Among the various tools and techniques, enzyme activity analysis has been employed by Clegg et al. (2006), Bastida et al. (2007), Udawatta et al. (2009), Lodhi et al. (2000) and Taylor et al. (2002). Soil enzymes exhibit potential for microbial activity and can affect the rate of nutrient return (Sinsabaugh, 1994; Sajjad et al., 2002). They can serve as an index for spatio-temporal changes in the environmental conditions because of their rapid response, even to small changes, before such changes are expressed in the organic matter content (Prietzel, 2001) and in the size of microbial biomass (Caldwell et al., 1999). Soil enzyme activity is associated with living microorganisms which possess intracellular as well as extracellular activities (Li and Sarah, 2003). Therefore, enzyme activities are frequently utilized as biological indicators for soil quality and as a general indicator of microbial activity (Killham and Staddon, 2002). These biochemical processes affect the soil biological and fertility level in the long run which help the farmers (Wyszkowska and Kucharski, 2003).

In the present study extracellular enzymes in soils, β-glucosidase (EC 3.2.1.21) and urease (EC 3.5.1.5) as former being involved in the enzymatic degradation of cellulose, the main component of plant polysaccharides while later being involved in metabolism of nitrogen were assessed as bioindicators of soil health with altitudes of agricultural soil of Almora district of Central Himalaya.


MATERIALS AND METHODS

Site description and soil sampling: Soil samples were collected from Almora district of Uttarakhand, India (79°50.33” to 81°10” E longitude and 29°29.22” to 29°35.18” N latitude) which has an area reported under utilization of about 4,64,942 hectares with forest cover of 50.8% and net sown area 28.5% in 2007-08 (http://www.indiaagristat.com/default.aspx). The altitude of the study site varies from 3000 to 8450 feet above sea level with a dry period normally spanning from March to June, a rainy season from July to September and a winter season from October to February. The average temperature is 24°C, varying with the altitude and the natural vegetation is largely sal (Shorea robusta Gaertn.), pine (Pinus roxburghii Sarg.), mixed oak (Quercus leucotrichophora A. Camus), broadleaved oak and deodar (Cedrus deodara Loud.). The area is well populated having a population of 630567 (Datanet India Pvt. Ltd., Delhi) with agriculture as major activity dispersed along the slope. The principal crops are wheat, rice, barley, manduwa, gahat, rajma, black soyabean. The agriculture of the area depends mainly on rain for irrigation of the field. But in some area there is availability of the canals and seeping water. The soils belong to Inceptisols, Entisols, Mollisols and Alfisols in different regions (Singh and Singh, 1992).
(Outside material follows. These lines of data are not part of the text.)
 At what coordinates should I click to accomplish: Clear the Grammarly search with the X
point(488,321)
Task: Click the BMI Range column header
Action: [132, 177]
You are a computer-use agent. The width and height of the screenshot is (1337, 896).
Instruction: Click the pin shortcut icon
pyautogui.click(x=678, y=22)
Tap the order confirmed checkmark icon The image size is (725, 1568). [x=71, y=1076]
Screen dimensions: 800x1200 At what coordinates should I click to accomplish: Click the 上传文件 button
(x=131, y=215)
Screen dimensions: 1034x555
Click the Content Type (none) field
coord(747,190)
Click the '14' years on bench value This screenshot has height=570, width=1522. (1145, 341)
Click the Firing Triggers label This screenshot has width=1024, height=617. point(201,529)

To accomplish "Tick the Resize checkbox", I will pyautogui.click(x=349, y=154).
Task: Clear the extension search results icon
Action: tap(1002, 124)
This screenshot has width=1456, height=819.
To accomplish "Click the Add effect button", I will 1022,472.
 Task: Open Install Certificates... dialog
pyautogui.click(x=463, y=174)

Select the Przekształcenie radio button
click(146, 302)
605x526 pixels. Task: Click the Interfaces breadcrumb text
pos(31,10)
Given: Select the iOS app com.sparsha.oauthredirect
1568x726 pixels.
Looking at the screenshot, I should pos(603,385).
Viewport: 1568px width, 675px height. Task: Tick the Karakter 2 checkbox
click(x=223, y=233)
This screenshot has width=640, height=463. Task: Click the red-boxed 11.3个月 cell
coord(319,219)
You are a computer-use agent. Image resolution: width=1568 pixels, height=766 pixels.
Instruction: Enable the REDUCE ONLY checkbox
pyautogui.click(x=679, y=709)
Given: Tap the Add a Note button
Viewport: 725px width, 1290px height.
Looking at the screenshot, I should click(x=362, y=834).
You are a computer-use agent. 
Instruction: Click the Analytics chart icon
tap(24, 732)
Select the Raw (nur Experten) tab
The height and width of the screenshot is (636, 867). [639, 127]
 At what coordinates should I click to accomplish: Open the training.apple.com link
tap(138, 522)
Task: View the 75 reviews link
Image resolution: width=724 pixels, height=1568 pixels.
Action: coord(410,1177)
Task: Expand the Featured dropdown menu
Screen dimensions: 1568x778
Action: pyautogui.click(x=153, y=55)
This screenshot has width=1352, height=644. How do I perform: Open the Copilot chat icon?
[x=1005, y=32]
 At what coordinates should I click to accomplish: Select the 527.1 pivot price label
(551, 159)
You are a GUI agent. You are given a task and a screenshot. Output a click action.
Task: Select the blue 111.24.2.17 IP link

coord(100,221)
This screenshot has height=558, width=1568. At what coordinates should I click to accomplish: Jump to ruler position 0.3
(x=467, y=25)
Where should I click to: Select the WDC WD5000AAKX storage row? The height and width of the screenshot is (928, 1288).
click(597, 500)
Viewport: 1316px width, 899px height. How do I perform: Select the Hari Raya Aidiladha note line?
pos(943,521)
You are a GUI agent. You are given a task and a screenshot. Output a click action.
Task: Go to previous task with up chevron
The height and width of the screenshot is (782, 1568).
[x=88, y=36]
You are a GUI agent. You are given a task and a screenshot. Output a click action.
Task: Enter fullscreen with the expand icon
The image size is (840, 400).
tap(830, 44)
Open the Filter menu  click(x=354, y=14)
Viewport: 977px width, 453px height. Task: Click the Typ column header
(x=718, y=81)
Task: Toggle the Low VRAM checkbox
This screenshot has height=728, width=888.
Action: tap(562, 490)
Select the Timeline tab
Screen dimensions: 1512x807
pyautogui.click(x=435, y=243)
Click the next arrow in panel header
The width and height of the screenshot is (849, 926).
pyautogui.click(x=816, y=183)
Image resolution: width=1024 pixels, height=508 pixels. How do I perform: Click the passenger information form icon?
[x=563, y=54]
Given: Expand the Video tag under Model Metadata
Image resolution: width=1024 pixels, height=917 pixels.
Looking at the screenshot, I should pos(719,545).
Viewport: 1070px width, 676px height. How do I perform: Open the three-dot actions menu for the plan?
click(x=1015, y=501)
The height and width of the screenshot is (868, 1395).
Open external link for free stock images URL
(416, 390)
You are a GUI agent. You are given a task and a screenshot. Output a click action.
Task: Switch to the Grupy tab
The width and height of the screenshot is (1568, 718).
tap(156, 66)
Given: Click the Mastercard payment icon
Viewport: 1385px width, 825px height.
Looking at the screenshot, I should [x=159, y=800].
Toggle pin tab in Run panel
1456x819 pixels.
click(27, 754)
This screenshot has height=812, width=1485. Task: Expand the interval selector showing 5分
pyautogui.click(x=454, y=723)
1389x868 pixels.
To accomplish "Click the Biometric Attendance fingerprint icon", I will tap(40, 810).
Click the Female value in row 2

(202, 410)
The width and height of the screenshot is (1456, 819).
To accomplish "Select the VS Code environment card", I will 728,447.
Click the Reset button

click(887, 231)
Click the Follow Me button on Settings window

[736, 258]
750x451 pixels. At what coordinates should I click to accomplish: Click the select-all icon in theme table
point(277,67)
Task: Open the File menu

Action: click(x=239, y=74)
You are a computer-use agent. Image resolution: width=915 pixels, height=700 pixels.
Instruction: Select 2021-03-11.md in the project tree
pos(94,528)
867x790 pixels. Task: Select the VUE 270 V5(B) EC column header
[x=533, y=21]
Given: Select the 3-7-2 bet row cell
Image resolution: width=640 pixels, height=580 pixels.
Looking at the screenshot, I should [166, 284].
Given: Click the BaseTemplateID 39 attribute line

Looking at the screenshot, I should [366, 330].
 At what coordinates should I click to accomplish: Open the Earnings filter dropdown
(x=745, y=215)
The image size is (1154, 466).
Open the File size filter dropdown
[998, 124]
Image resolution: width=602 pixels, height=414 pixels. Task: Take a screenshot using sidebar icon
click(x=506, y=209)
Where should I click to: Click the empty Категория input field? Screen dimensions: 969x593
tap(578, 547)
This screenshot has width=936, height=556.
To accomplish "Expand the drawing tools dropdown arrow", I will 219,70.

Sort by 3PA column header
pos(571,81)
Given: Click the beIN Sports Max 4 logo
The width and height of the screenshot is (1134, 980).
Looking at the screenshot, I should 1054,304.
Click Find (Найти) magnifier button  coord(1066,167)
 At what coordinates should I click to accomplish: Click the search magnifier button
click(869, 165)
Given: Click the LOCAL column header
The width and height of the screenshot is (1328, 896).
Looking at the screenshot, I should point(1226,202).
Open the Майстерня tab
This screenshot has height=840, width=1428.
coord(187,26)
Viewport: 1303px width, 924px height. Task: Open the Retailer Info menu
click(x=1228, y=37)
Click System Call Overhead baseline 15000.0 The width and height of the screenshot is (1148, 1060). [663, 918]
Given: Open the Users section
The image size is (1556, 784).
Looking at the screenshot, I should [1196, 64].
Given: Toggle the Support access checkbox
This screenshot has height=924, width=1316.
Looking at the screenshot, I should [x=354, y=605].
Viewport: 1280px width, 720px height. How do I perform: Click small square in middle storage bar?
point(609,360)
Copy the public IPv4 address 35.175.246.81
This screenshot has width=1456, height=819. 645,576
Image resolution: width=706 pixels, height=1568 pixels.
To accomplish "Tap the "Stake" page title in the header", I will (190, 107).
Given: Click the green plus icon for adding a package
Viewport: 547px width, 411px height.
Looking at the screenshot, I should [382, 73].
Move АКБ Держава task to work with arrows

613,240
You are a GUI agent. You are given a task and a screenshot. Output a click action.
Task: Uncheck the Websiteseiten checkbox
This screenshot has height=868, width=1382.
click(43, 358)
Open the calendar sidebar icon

A total of seventy two soil samples were collected during October 2010 from sites around Almora, Uttarakhand, India before tilling the soil (Fig. 1). The samples were collected following the standard soil sampling procedure and then transported to the laboratory at Department of Soil Science and Agricultural Chemistry, Institute of Agricultural Sciences, Banaras Hindu University, Varanasi in isothermic bags. Soil samples were divided in two parts. One part of the samples were air dried and processed for chemical analysis; another part of the soil samples were stored at 4°C for biological analysis.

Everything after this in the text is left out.